BEGIN Available records
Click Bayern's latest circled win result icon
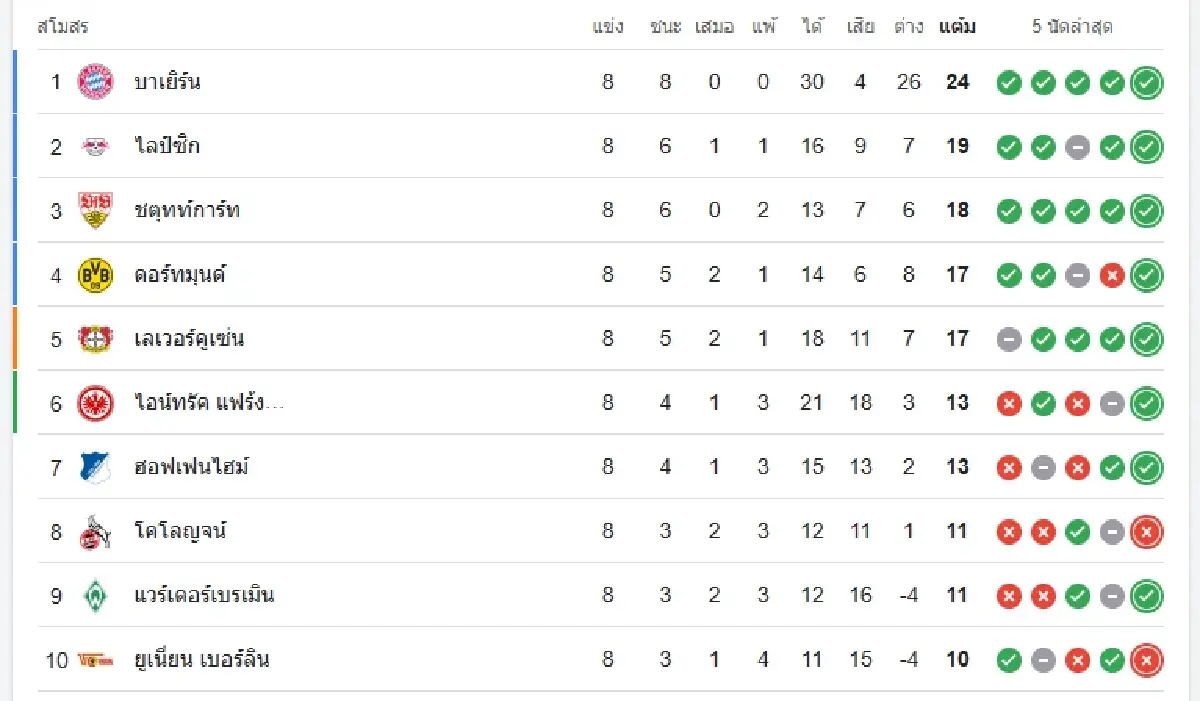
END Available records
BEGIN Available records
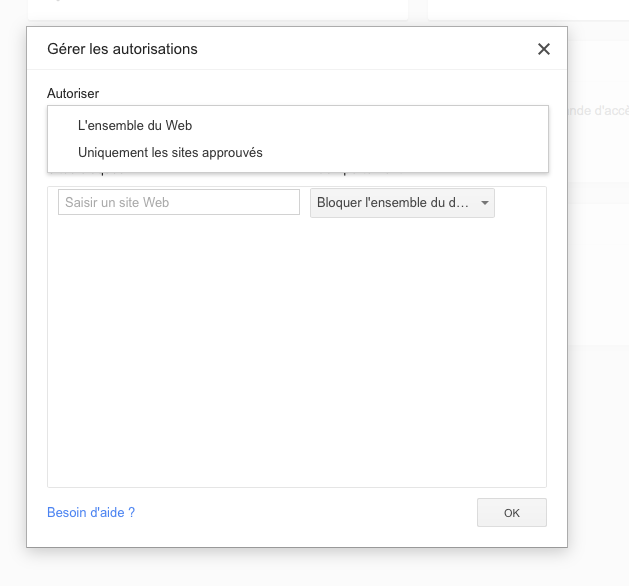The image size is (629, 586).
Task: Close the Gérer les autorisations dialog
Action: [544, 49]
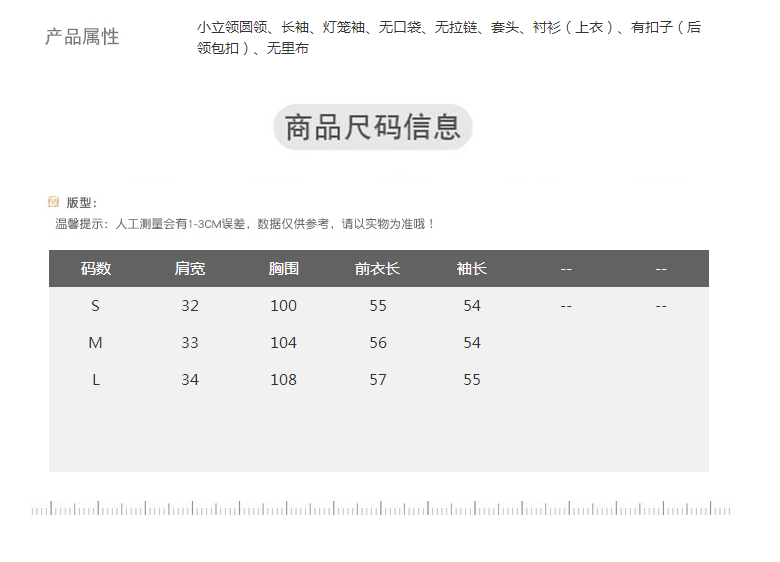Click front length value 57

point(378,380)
END Available records
BEGIN Available records
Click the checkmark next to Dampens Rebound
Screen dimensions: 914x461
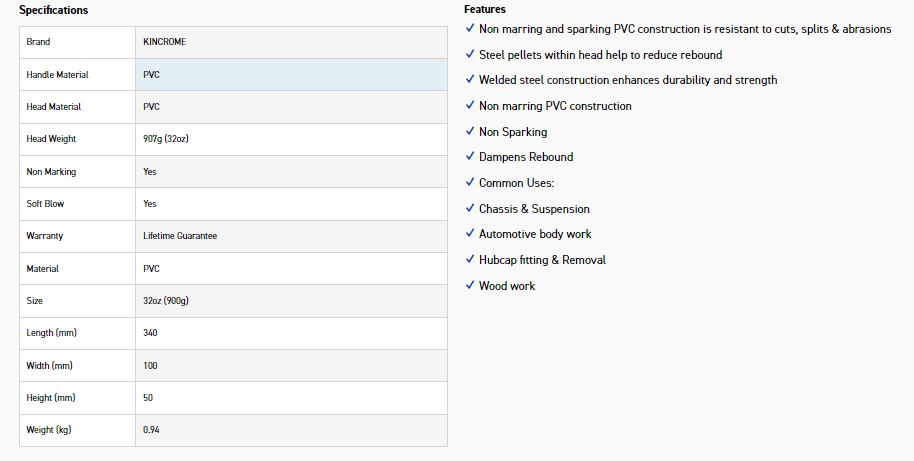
END Available records
What is being asked: From the records above, repeat exactly the lines from the one with "Click the checkmark next to Dampens Rebound" through the one with "Screen dimensions: 914x461", both included.

Task solution:
Click the checkmark next to Dampens Rebound
Screen dimensions: 914x461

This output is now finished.